The year was 1933, in the depths of the Depression and 15 million Americans were out of work and hungry.
Eighty-seven years later, in the depths of a viral pandemic, twice as many Americans are out of work.
They would be hungry, too, save for a multi-faceted network of food banks, private and corporate donations and government programs.
And don’t forget farmers, whose heart and soul are dedicated to feeding people.
Since the Depression, feeding America has been a national priority. Nearly every section of the farm bills that Congress passes every five years is aimed at providing affordable and nutritious food. From alphabet soup programs such as SNAP and WIC to school lunches — and breakfasts — the aim has been to get food from the farms to the hungry.

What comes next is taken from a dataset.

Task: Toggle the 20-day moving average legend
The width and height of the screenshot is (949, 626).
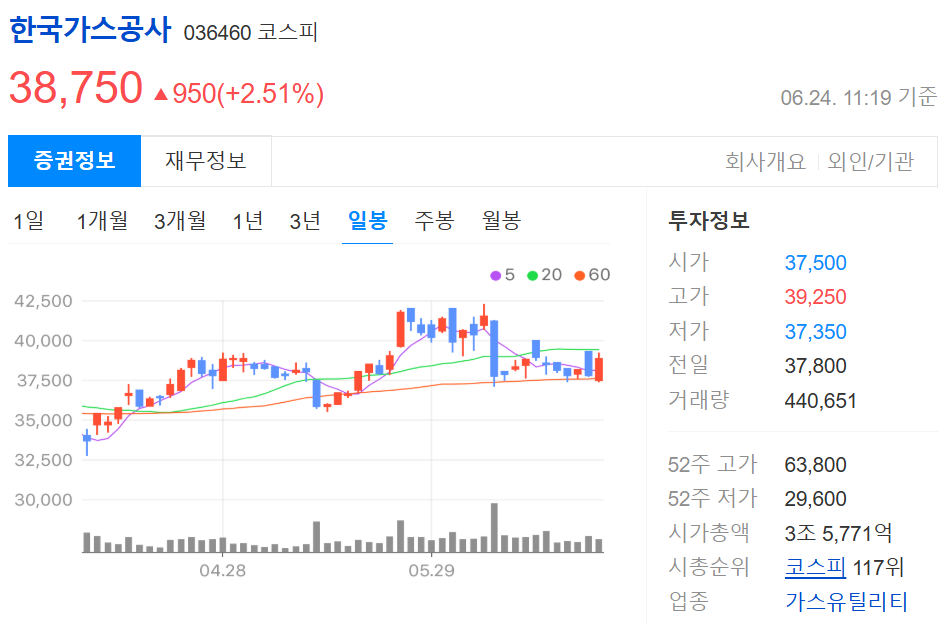Action: 541,274
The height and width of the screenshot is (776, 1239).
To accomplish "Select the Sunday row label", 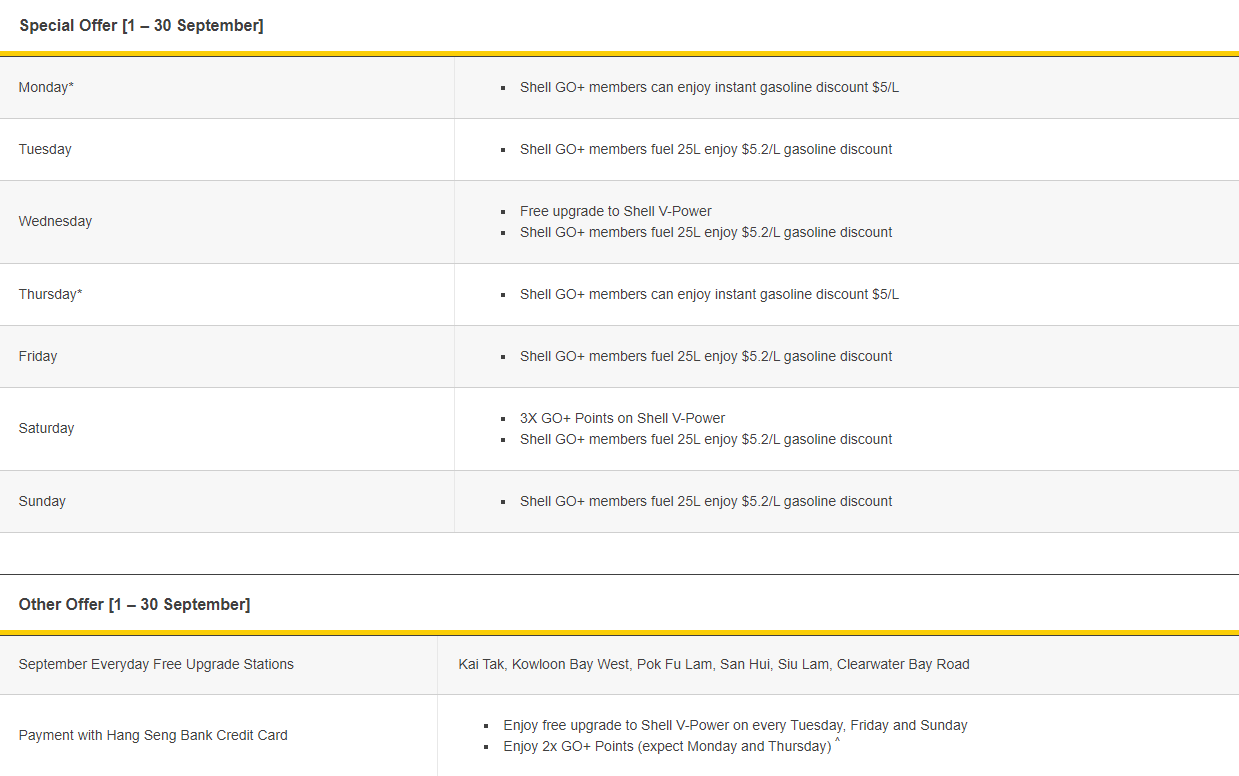I will click(42, 502).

Other programs seen by some as a “farm subsidies” are in actuality part of a system aimed a keeping food affordable and plentiful.
Combined, all of these systems, programs and projects have generally accomplished what they set out to do: feed America.
This year, though, the COVID-19 pandemic has created a one-of-a-kind crisis.
USDA, with funding approved by Congress, set up a national effort to provide food boxes to those in need, supplementing the good works of food banks. The boxes are filled with excess commodities such as cheese and vegetables that would have been sold to restaurants and other foodservices had state governments not shut them down to control the spread of the virus.
The results were many. More people received more food than they would have otherwise, and the prices of some commodities such as milk rebounded after crashing earlier.
But many questions have also arisen: What happens after these temporary USDA programs end? Will the 30 million Americans who are out of work be dropped? Will the programs that successfully bolstered commodity prices disappear, leaving farmers in the lurch once again?
And even more important, will the food banks and hunger programs across the nation be left with tens of millions of needy families to feed and a lack of food, money and volunteers?
These questions deeply worry those on the front lines of the war against hunger. Even more importantly, they worry the people who desperately need a hand to get by until this pandemic is sorted out. And farmers need an indication of what the future holds for them.
Until those questions are answered, tens of millions of Americans can only hope for the best.
After the emergency programs and money run out, hope could be all they have.